## [Passage to read]
Charles Whitworth, 1st Baron Whitworth (14 October 1675 – 23 October 1725) was a British politician and diplomat who served as the British ambassador to Russia from 1707 to 1712.

==Early life==
Whitworth was possibly born at Blore Pipe, near Eccleshall, Staffordshire. He entered Westminster School as a Queen's Scholar in 1690, and then entered Trinity College, Cambridge in 1694. He graduated with a BA in 1699 and became a Fellow the next year.

==Diplomatic career==
Whitworth entered diplomatic service in 1700 as secretary to George Stepney, envoy at Berlin. In November 1701 he was appointed as British aide to Cardinal Lamberg, the Holy Roman Emperor's chief commissary at the Congress of Regensburg. He also deputised at Vienna for Stepney, when he was absent from the embassy there.

Stored data
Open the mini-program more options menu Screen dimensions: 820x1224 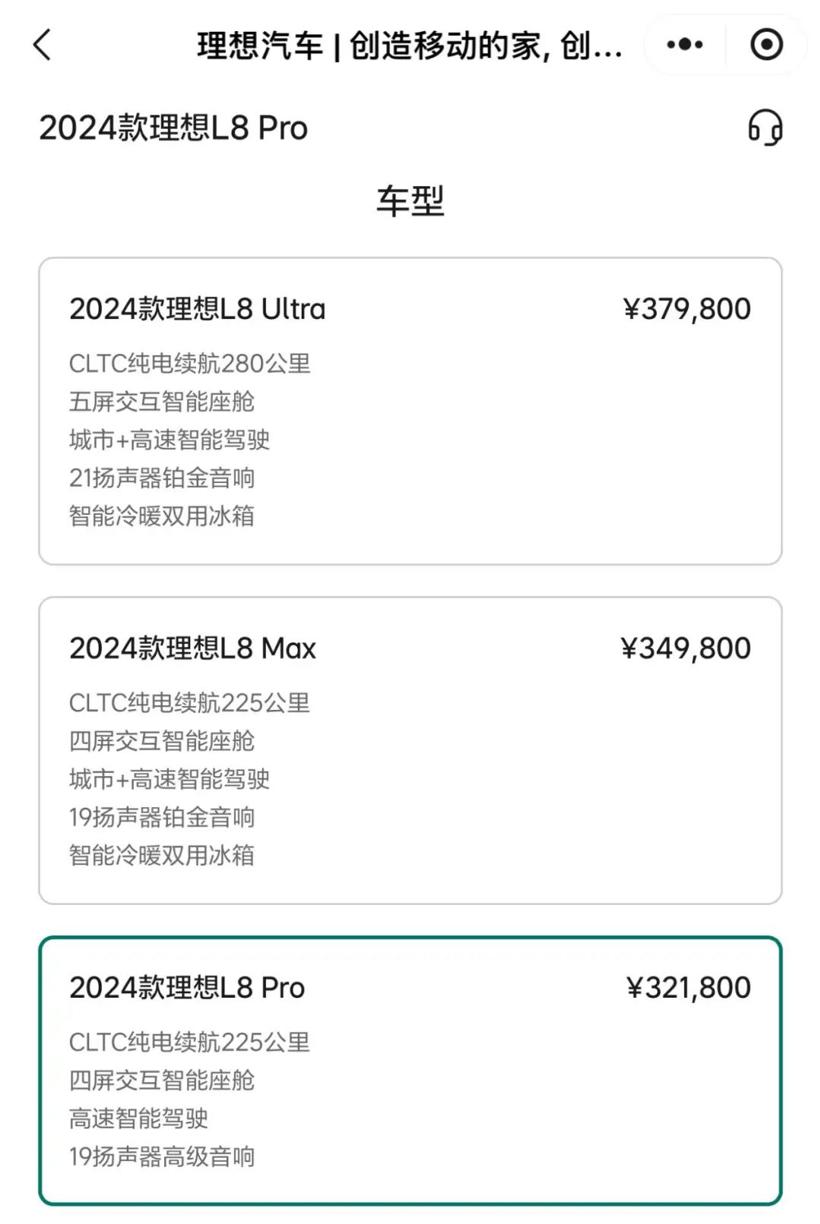pyautogui.click(x=685, y=45)
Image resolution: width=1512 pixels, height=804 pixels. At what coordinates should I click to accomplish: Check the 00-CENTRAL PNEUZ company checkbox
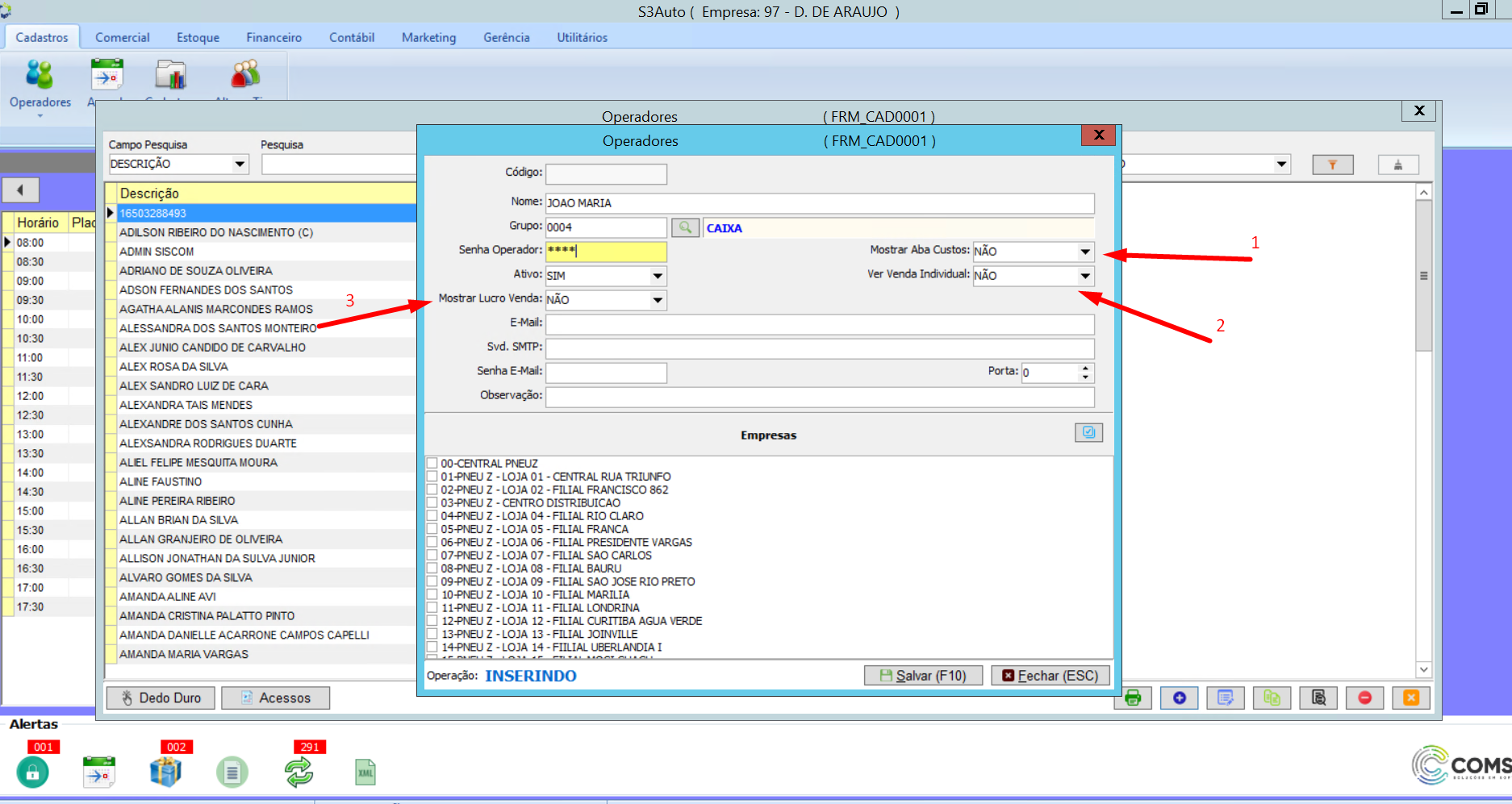[x=432, y=463]
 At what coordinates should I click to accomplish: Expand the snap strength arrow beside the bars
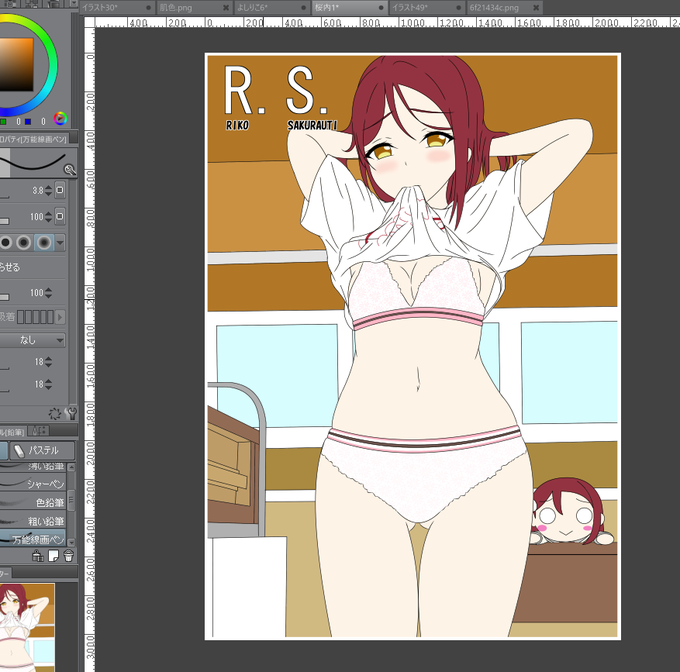point(60,316)
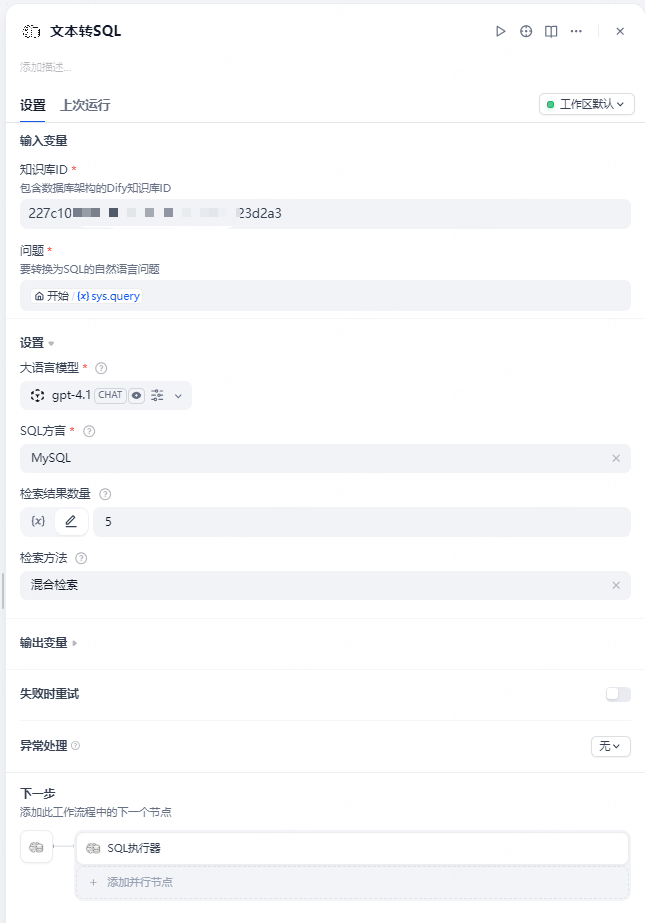Select the pencil constant input mode

[x=71, y=521]
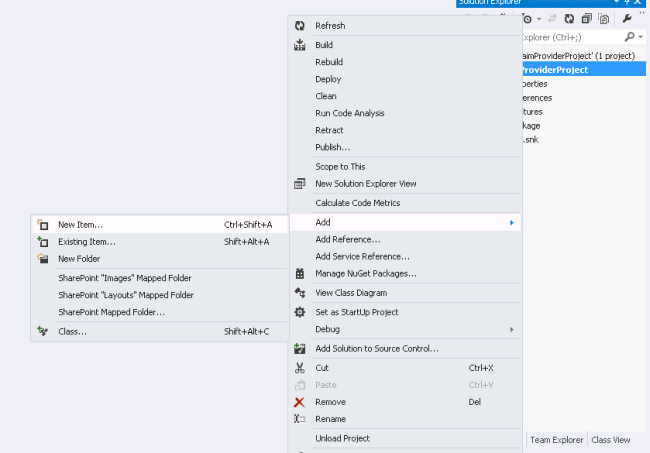Switch to the Class View tab
The height and width of the screenshot is (453, 650).
point(611,440)
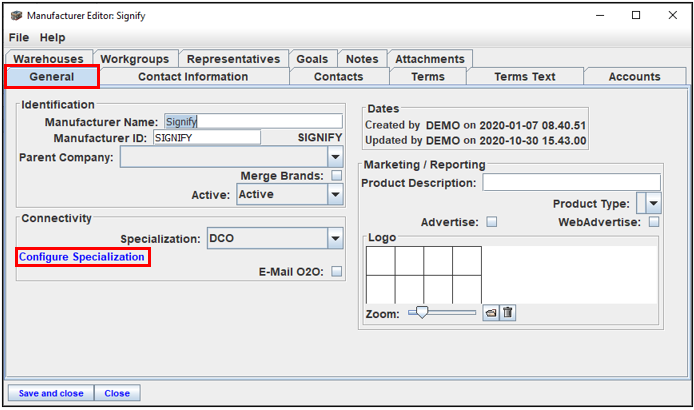Expand the Product Type dropdown

(653, 204)
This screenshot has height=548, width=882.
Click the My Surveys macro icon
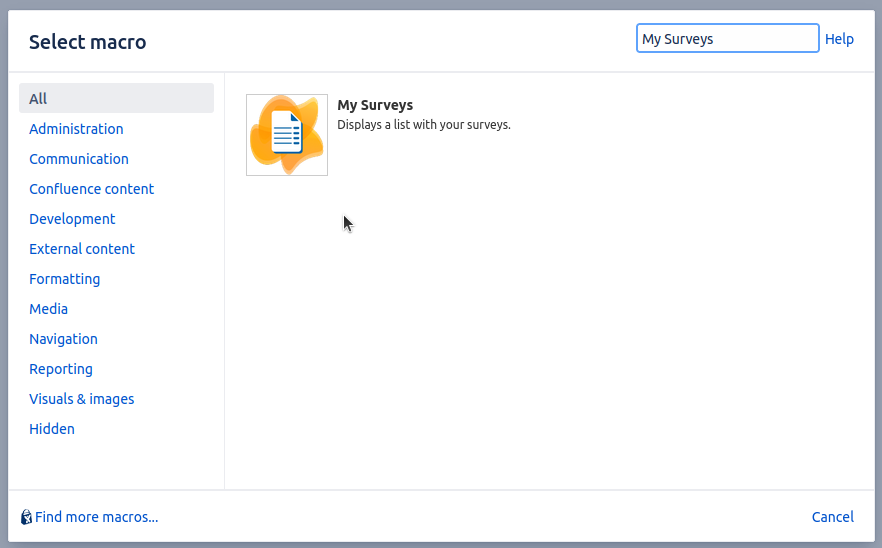[x=287, y=135]
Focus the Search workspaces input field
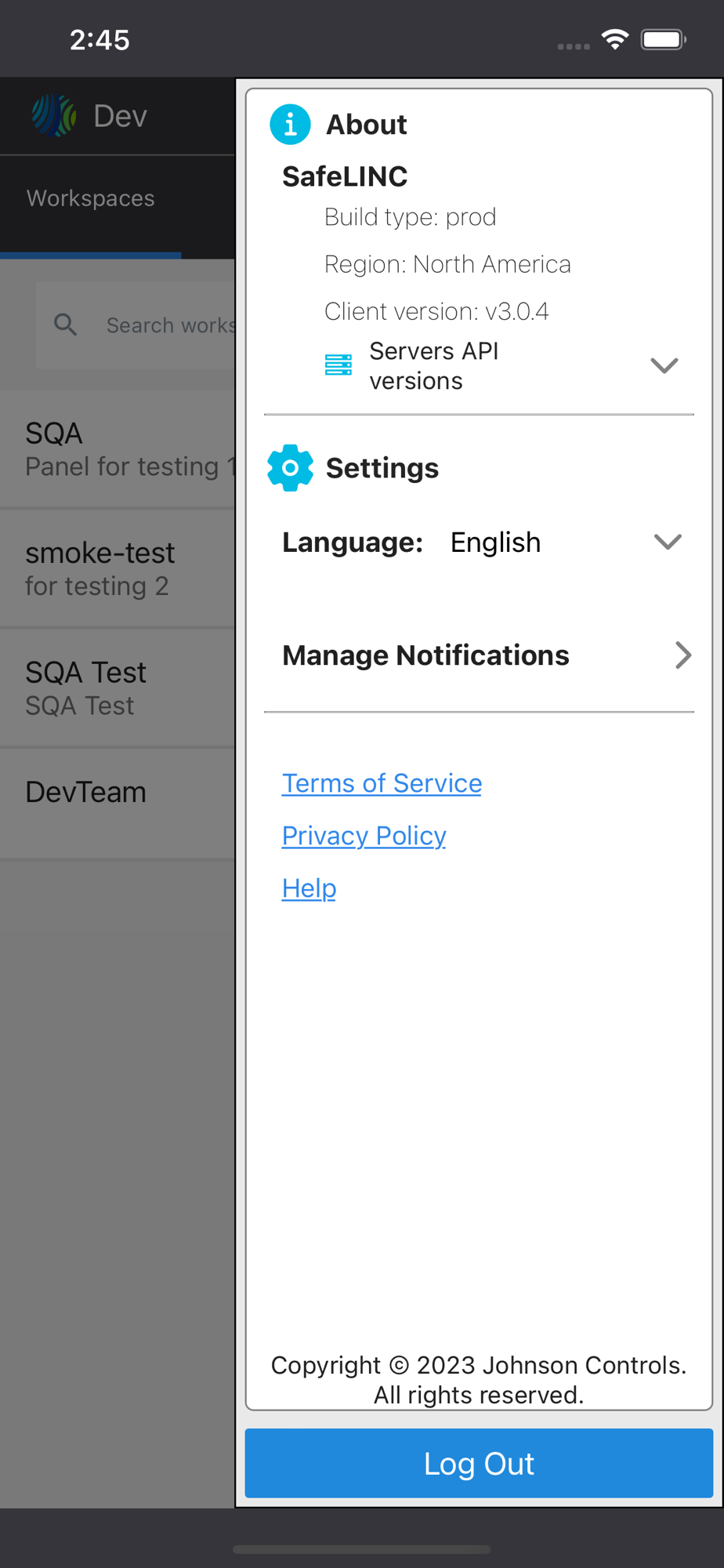This screenshot has width=724, height=1568. tap(169, 325)
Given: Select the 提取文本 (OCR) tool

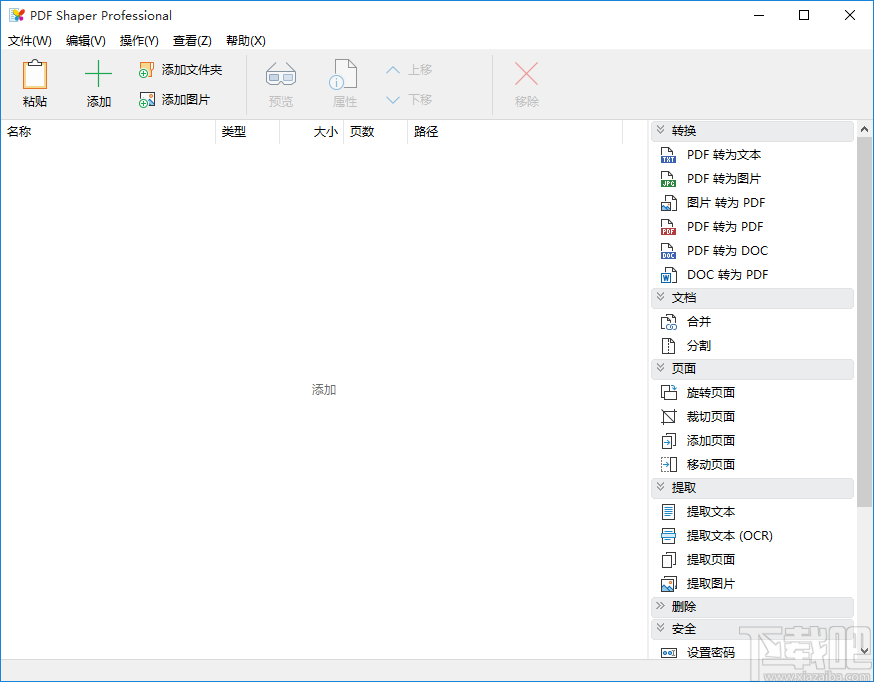Looking at the screenshot, I should (731, 535).
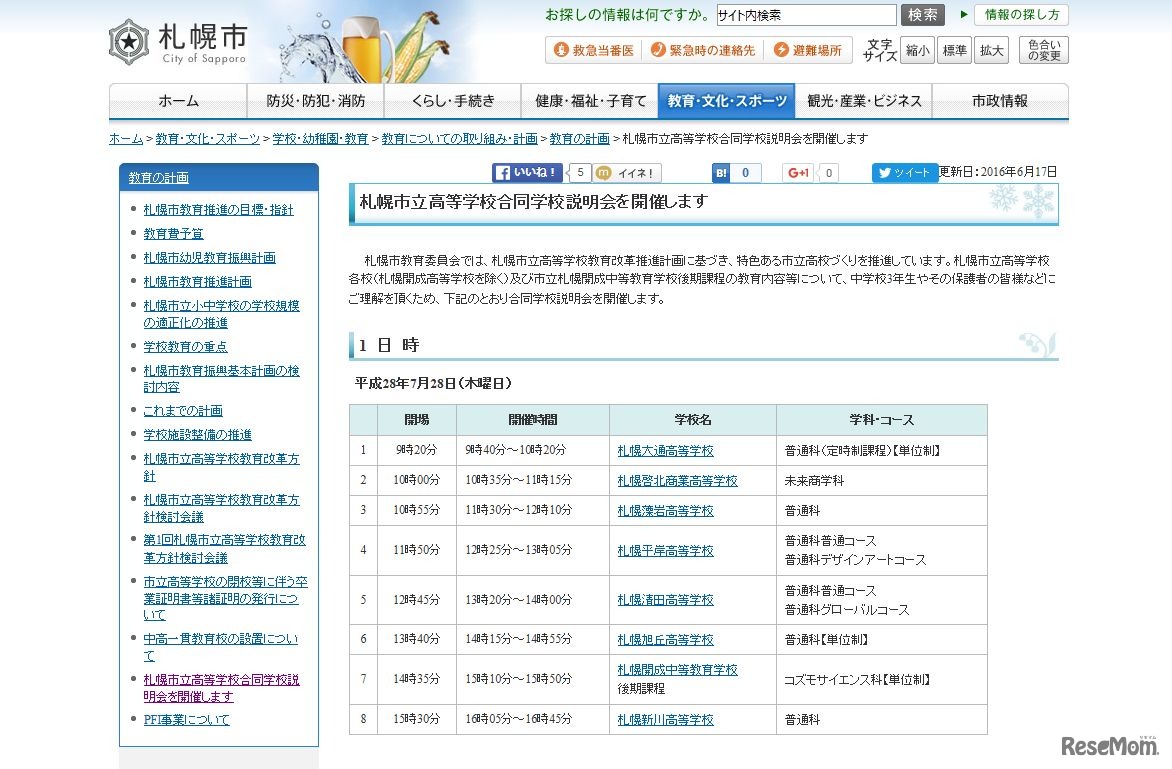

## [Exercises]
a) Could you copy everything in the Charles Whitworth biography from "Charles Whitworth, 1st" down to "1707 to 1712."?
b) What comes next in the Charles Whitworth biography? Continue it, starting after its final sentence.
This material stands apart from the text on Charles Whitworth.

## [Responses by item number]
a)
Charles Whitworth, 1st Baron Whitworth (14 October 1675 – 23 October 1725) was a British politician and diplomat who served as the British ambassador to Russia from 1707 to 1712.

b)
In 1704, Whitworth was appointed as Ambassador Extraordinary to Russia. His initial role was to regularise the position of the Russia Company which had mismanaged the tobacco monopoly granted it in 1698. He succeeded in this between 1707 and 1711, but not in the wider object of obtaining a commercial treaty. He also had to handle Russian sensibilities over the arrest for debt in 1708 of the emperor's envoy Andrey Matveyev, sent to London to seek British mediation in the Great Northern War. He remained accredited in Russia until 1712, but was increasingly absent on diplomatic business elsewhere in eastern Europe. He was charged by Queen Anne to discover and evaluate high-level Russian strategies. He closely observed public events and noted the changing the power status of key leaders. He cultivated influential and knowledgeable persons at the royal court, and befriended foreigners in Russia's service, and in turn they provided insights into high-level Russian planning and personalities, which he summarized and sent in code to London. He wrote an Account of Russia as it was in the Year 1710, which (though not published until 1758) influenced British views of Russia for much of the century.

In December 1713, he was appointed as one of the commissaries to treat with the French concerning the Treaty of Navigation and Commerce concluded at Utrecht. In April 1714 he was sent to Augsburg to observe negotiations between the emperor and France, taking place at Baden that summer. This was followed by his appointment as British minister to the Eternal Imperial Diet at Regensburg.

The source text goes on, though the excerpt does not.